CelebBeat writes: "The movie delivered on many more levels than I expected possible. It has the potential to break into echo chambers and filter bubbles; it can empower people by providing them with a deeper understanding of the human condition." "It's really hard to deny the expert way this movie was pieced together. It's a mix and match party of epic proportions. Old school video game graphics. Puppets. Musicians, anime, the kitchen sink. There's no shortage of style but more importantly, somehow these things all co-exist in seemingly perfect harmony." RDTB says: "If Slavoj Zizek would create Kinder Surprise Eggs, this film would be in them." UK Film Review's Annie Vincent says about the film: "A highly intelligent and topical film, Glossary of Broken Dreams is an engaging epistemological documentary that will have you chuckling about, choking on, and considering the validity of, your political ideology." MicroFilmmaker Magazine likes the "uncompromising attitude" and "unique taste", but questions the experimental nature of the film and its accessibility: "No real-world interviews were conducted on camera, which surprised me since these are the bread and butter of many documentaries. ... Is it a narrative film? Is it a documentary? Is it both?"
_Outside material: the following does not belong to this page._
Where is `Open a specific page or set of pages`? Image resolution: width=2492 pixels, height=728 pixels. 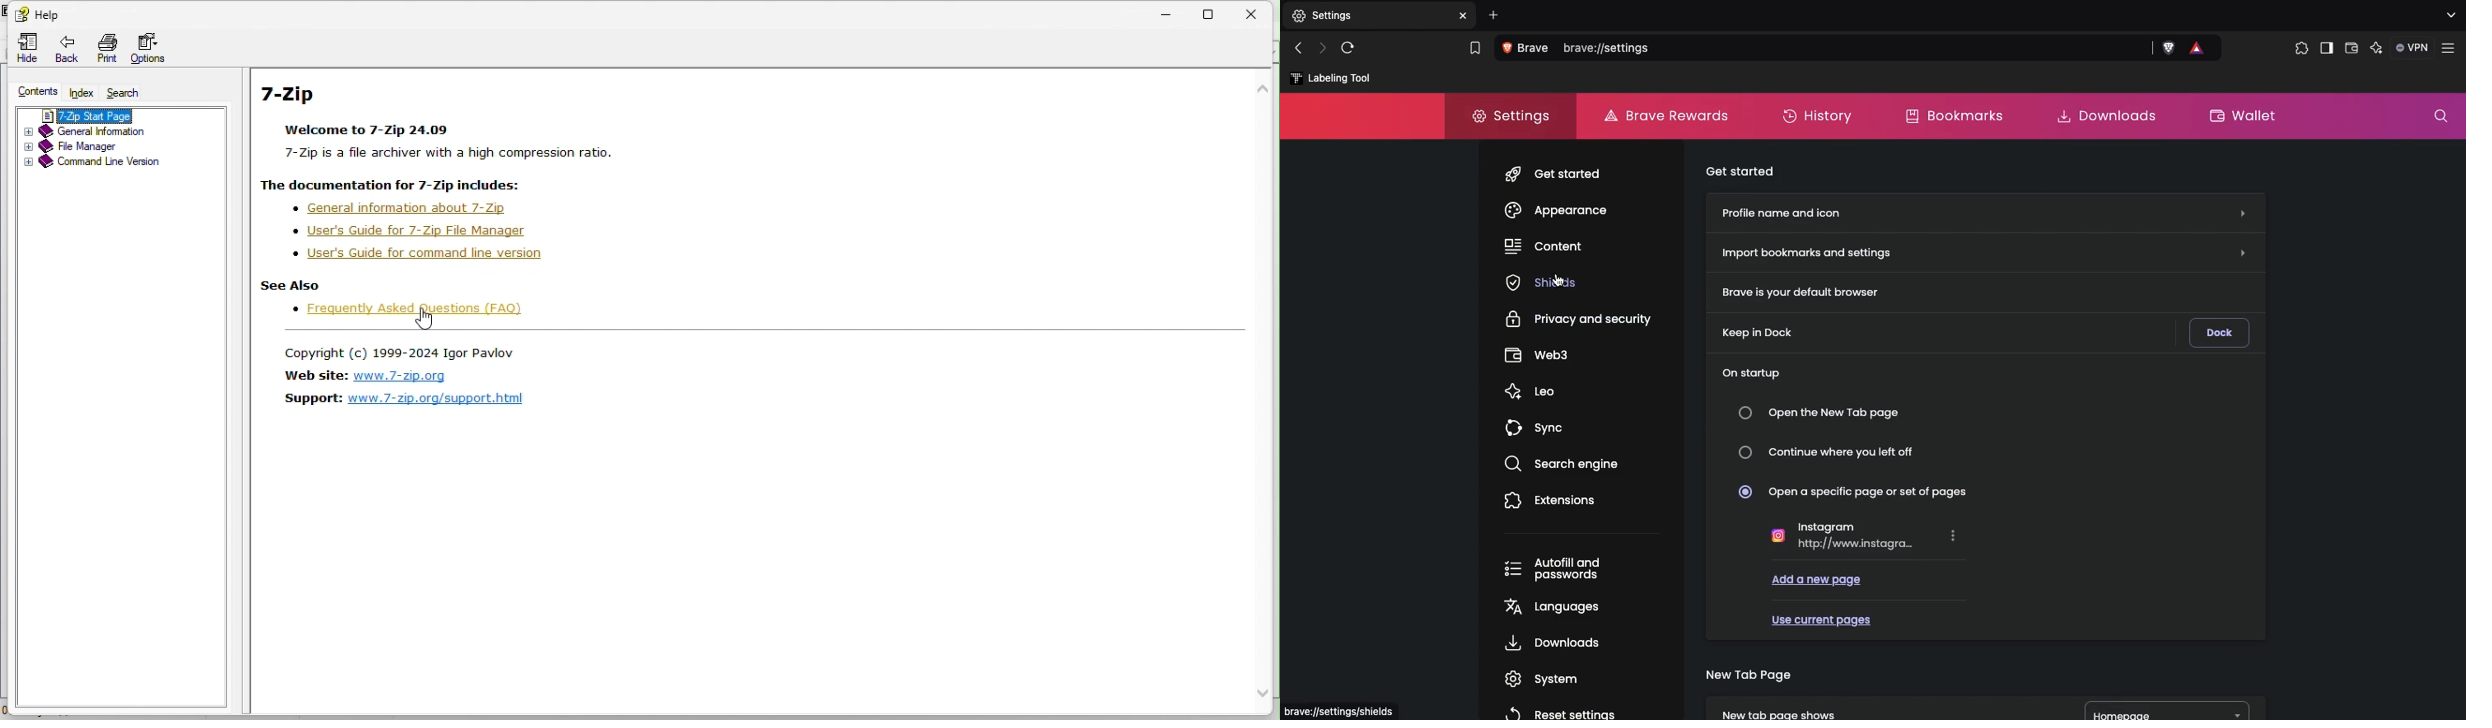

Film Inquiry gave a negative review and called the film an "exhausting, maddening experience" while The 405's Ana Leorne states: "Glossary of Broken Dreams would be a proper commedia if it weren't so tragic — and yet it cleverly plays with both classifications, either juxtaposing or simply interchanging them, thus contributing to the ultimate proof of the non-existence of binaries."

In the September 2018 issue of Ray Kinomagazin, Oliver Stangl gives the film a positive review and calls it "a crazy survey of the present situation".

=== Awards ===
The film won the Award of Merit for Feature Film at the 2018 Accolade Global Film Competition and for Documentary Feature at the 2018 IndieFest. It won Best Experimental Film at the 2018 Subversive Cinema Awards, won Best Feature Documentary Foreign at the 2018 Indie Gathering Awards, won Best Hacker Film at the 2018 HOPE Conference, won the Award of Merit for Feature Documentary at the 2018 Impact Doc Awards, and won the main award (Best Feature Length Film) at the Austrian Film Festival Awards 2018.